Non-Blocking Parallelism for Services in Go

titzer · on Jan 19, 2021

It's all fun and games until some RPC gets in the mix and you need to start dropping requests, retrying, throttling, load balancing, and protecting against cascading failure across multiple nodes.

smokey_circles · on Jan 20, 2021

I find the pattern

    for {
        select {
            val := <- someChan
            doSomething(val)
        }
    }

for single channel reads very common. I don't like this pattern because you can't close the channel, which is a useful way of signalling you want the routine to end. I guess you could add a signal channel in that select block too, but the language supports "auto exit loop" on close already, via the range function

Instead:

    for val := range someChan {
        doSomething(val)
    }

It might be subjective but

1. It reads better

2. It leaves the loop when you call close(someChan), which is neat

But that's just my take. I'd be curious if anyone has any reasons for the single-channel-read-in-a-select-block approach

weddpros · on Jan 19, 2021

I would start n goroutines select'ing on the same bounded channel, which I find much simpler... or did I miss something?

knorker · on Jan 19, 2021

The downside to that more "not idiomatic Go" example is that you lose useful stack traces, and it complicates contexts (timeouts, credentials, tracing, etc… etc…).

For this reason the article I would say is also suboptimal, and is non-idiomatic. It's something you'd do in other languages, but should be avoided in Go.

In my opinion you should just start a goroutine. The goroutine could block on a semaphore/channel to limit concurrency, but there's nothing inherently more costly about having the goroutines themselves be the queue instead of like the article having a list.

Yes, it'll probably take a bit more memory to create a goroutine than to add to a list, but almost always I'll take that to get more correct behavior.

But also, your suggestion doesn't handle the requirement "Calling the service should not block the caller", does it?

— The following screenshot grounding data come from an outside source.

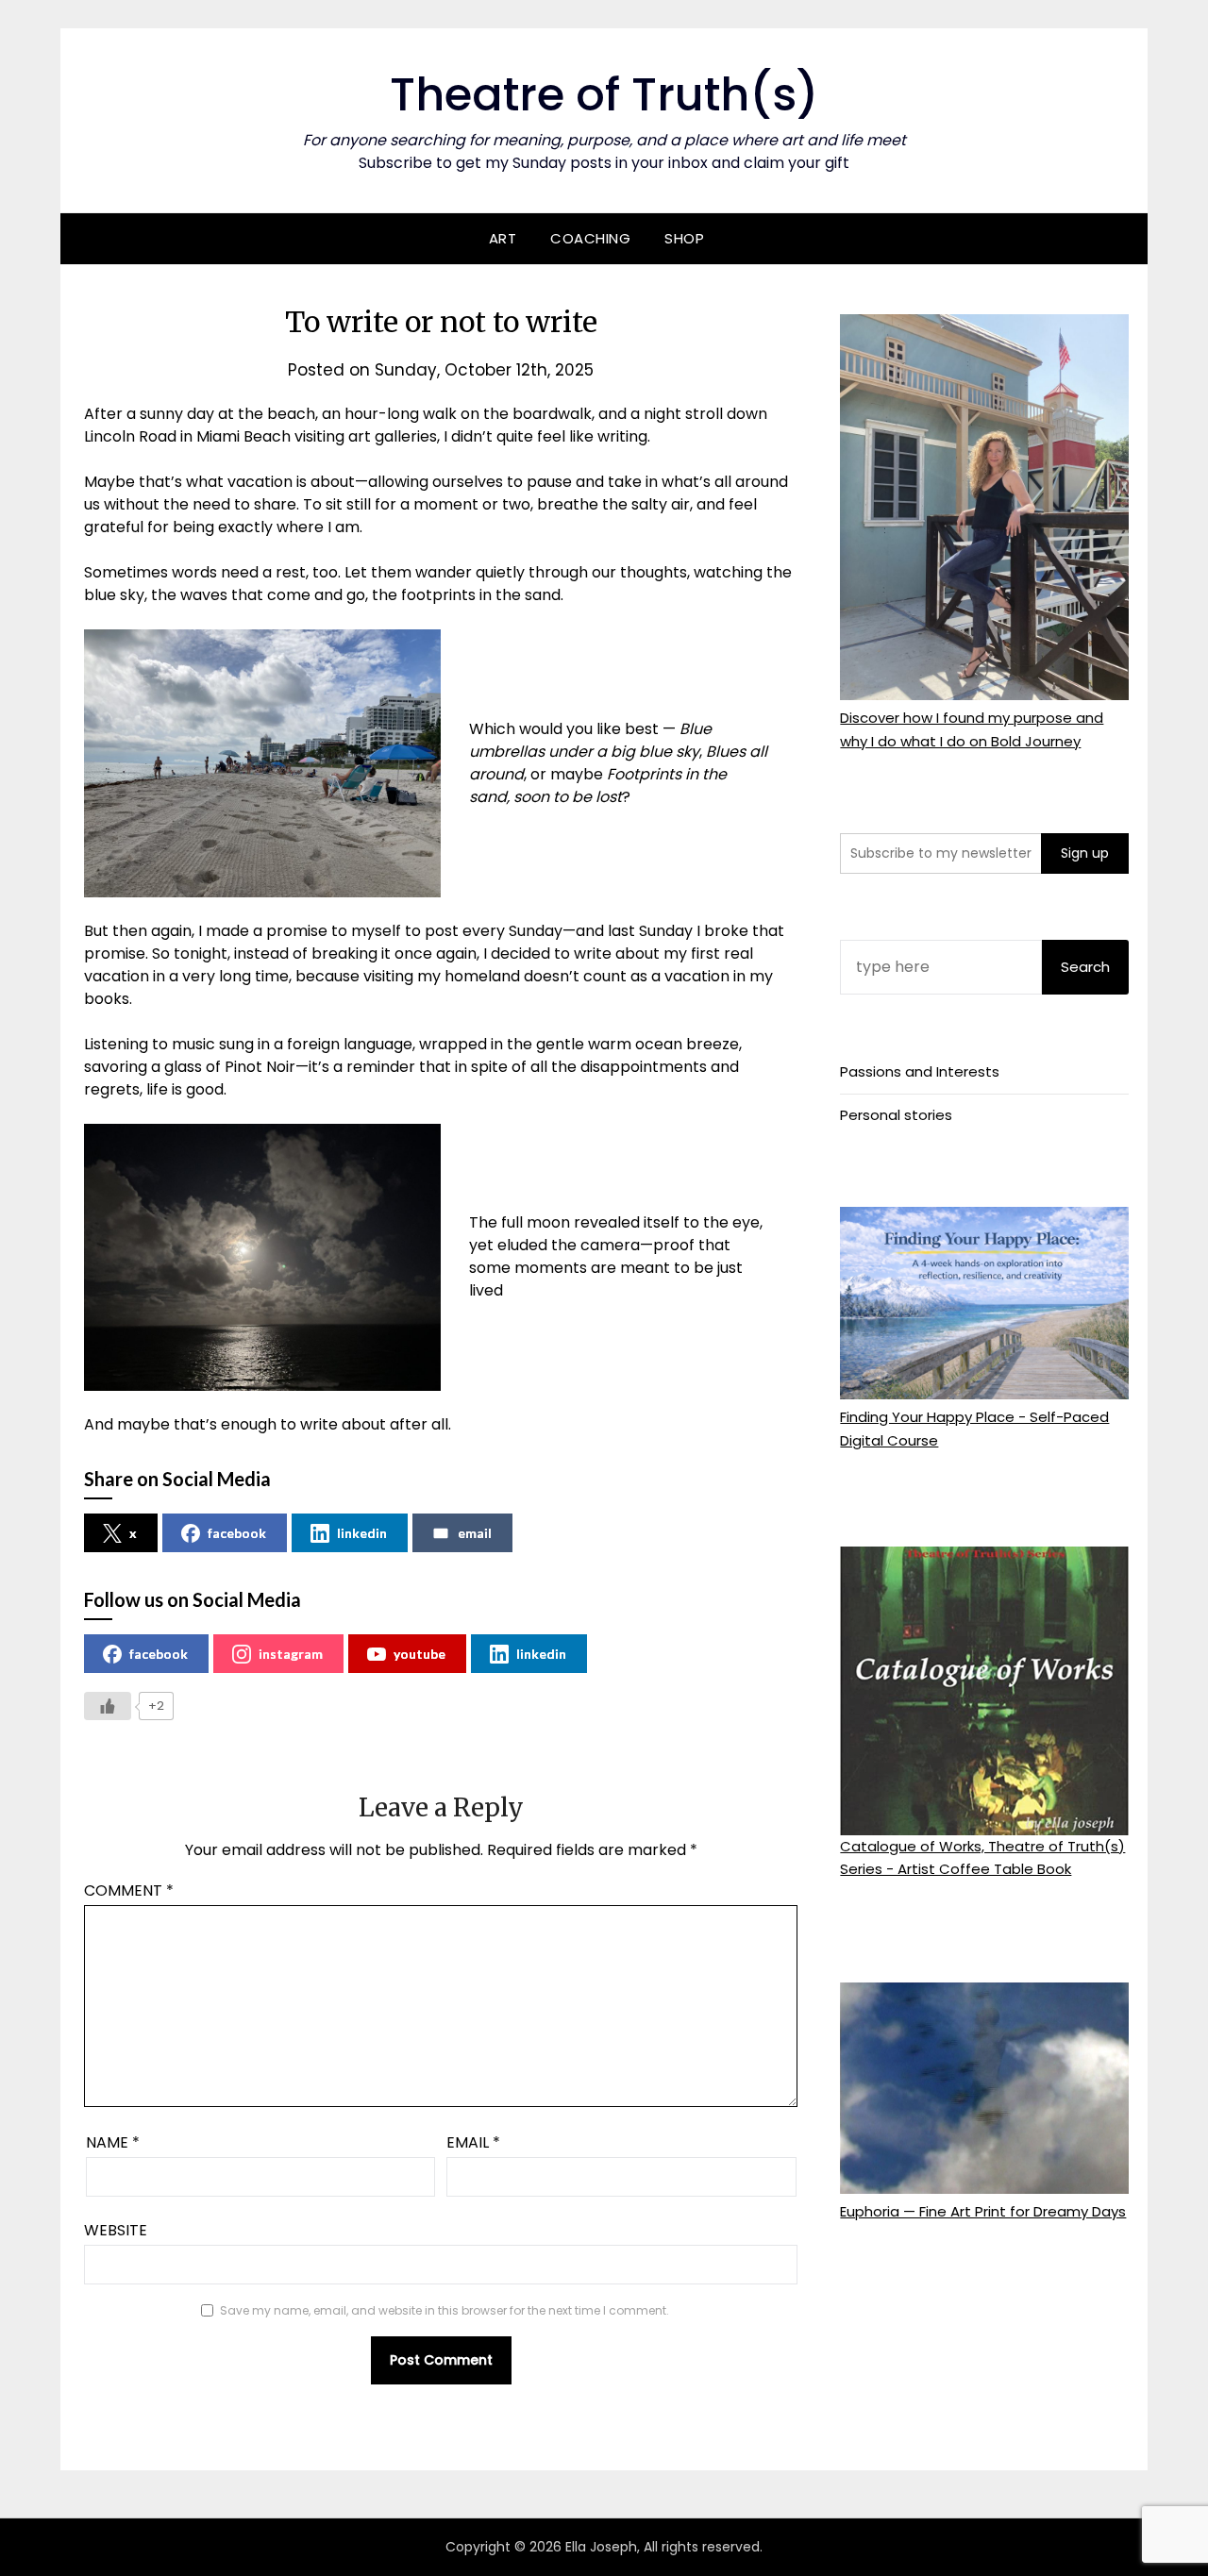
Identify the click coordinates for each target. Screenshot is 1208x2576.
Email (473, 2142)
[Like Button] (107, 1706)
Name (113, 2142)
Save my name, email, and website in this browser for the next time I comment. (444, 2310)
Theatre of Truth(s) (604, 94)
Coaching (590, 238)
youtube (419, 1654)
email (475, 1533)
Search (1085, 967)
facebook (237, 1533)
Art (503, 238)
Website (115, 2230)
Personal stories (896, 1115)
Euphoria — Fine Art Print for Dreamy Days (983, 2211)
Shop (684, 238)
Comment (129, 1890)
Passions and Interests (919, 1071)
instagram (291, 1654)
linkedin (362, 1533)
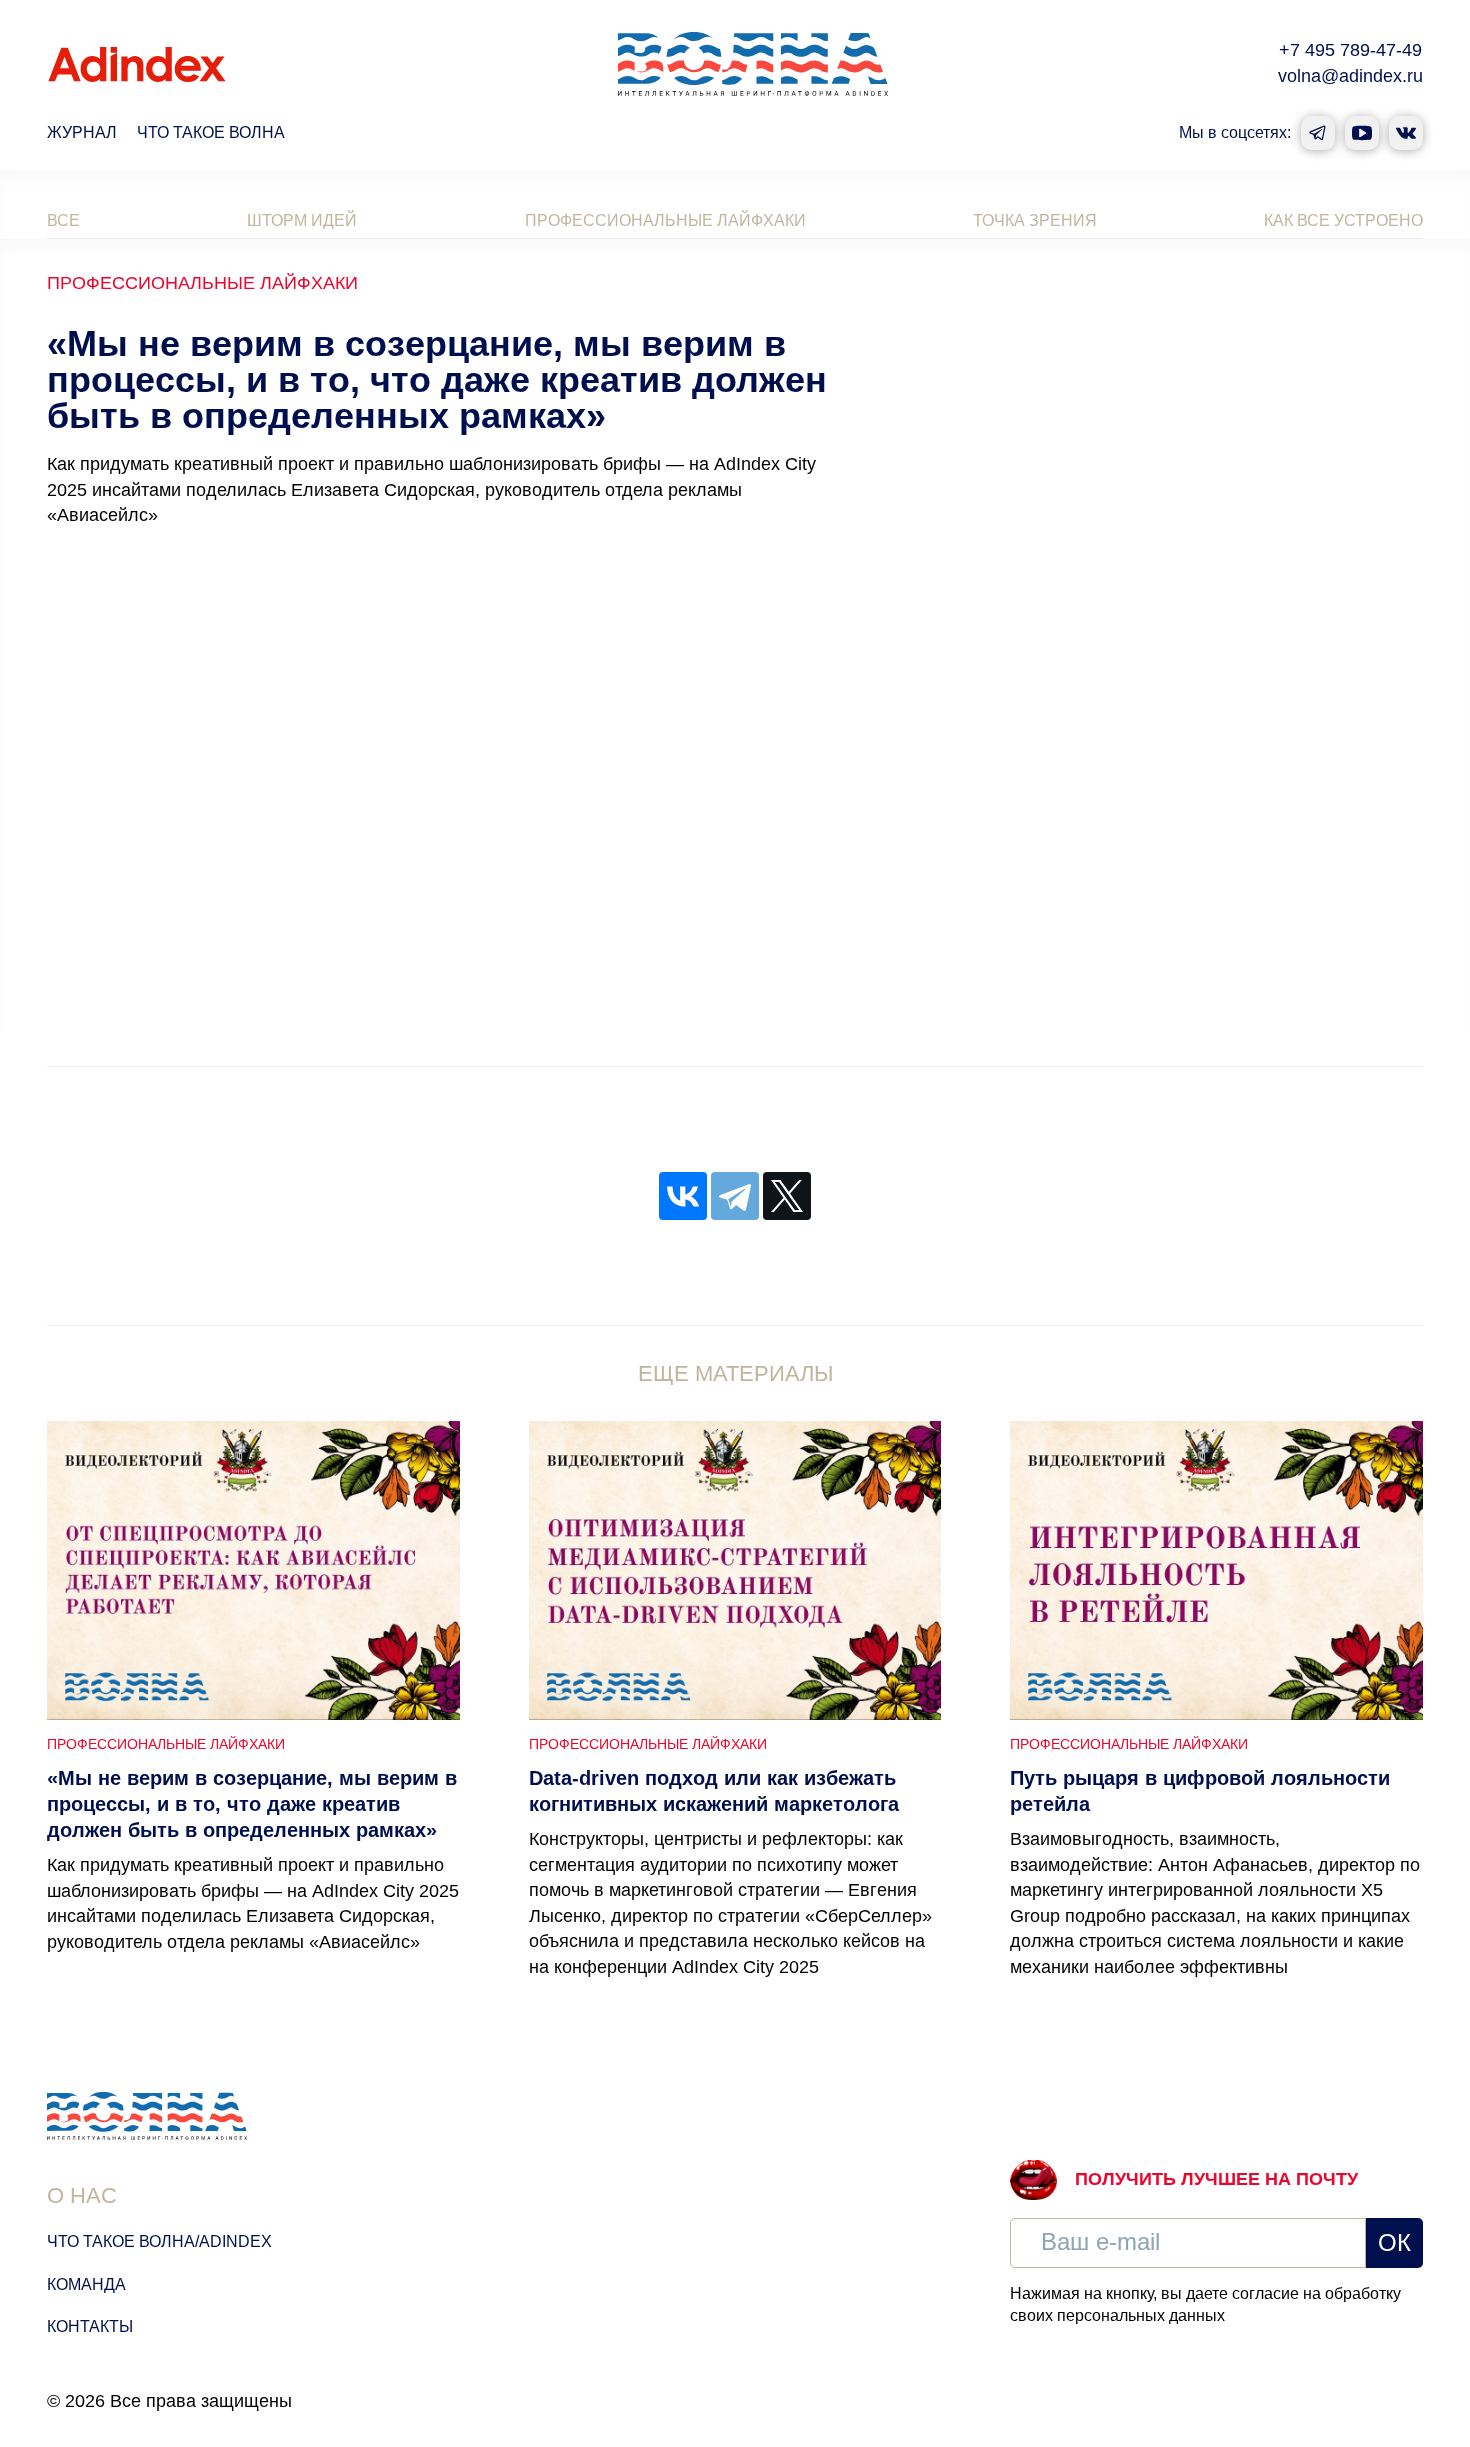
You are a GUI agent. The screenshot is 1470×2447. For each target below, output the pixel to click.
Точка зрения (1035, 220)
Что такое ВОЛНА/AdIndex (159, 2241)
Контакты (90, 2326)
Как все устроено (1343, 220)
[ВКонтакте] (683, 1196)
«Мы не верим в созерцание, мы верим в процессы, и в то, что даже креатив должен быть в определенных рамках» (252, 1804)
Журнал (82, 132)
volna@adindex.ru (1350, 76)
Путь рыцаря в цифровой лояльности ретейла (1200, 1791)
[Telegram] (735, 1196)
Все (63, 220)
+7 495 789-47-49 (1350, 50)
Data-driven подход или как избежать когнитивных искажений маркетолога (714, 1791)
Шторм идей (302, 220)
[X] (787, 1196)
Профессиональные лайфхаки (665, 220)
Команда (86, 2284)
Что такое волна (211, 132)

The article overengineered, by far. You don't need infrastructure for this. It's just:

  for work := range workGenerator() {
     go process(work)
  }

to limit concurrency, create a semaphore and just block either before starting goroutine (thereby blocking caller):

  sem := sync.NewSemaphore(runtime.NumCPU())
  for work := range workGenerator() {
    work:=work
    sem.Acquire(1)
    go func() {
      defer sem.Release()
      process(work)
    }()
  }

Or in the goroutine, to not block the caller:

  sem := sync.NewSemaphore(runtime.NumCPU())
  for work := range workGenerator() {
    work:=work
    go func() {
      sem.Acquire(1)
      defer sem.Release()
      process(work)
    }()
  }

You don't need the infrastructure from the article and, as I described, it's actually hurting.

rthinker · on Jan 19, 2021

Not blocking the caller is usually bad, the program can run out of memory if the producer is much faster than the consumers. Also, in more realistic scenarios "process" can error, one would want to use the errgroup package.

knorker · on Jan 19, 2021

I presented both solutions because "it depends". Though I agree with "usually".

Yes, if in doubt then block the caller. I mainly provided it as an example because the article had it as an explicit requirement.

You're right about errgroup. One can fit only so much in a HN comment. And I didn't want to distract by making it look like "no, you should use my favourite library instead".

But again it depends. If an error is handled by doing log.Fatal(), then there's no point in using errgroup.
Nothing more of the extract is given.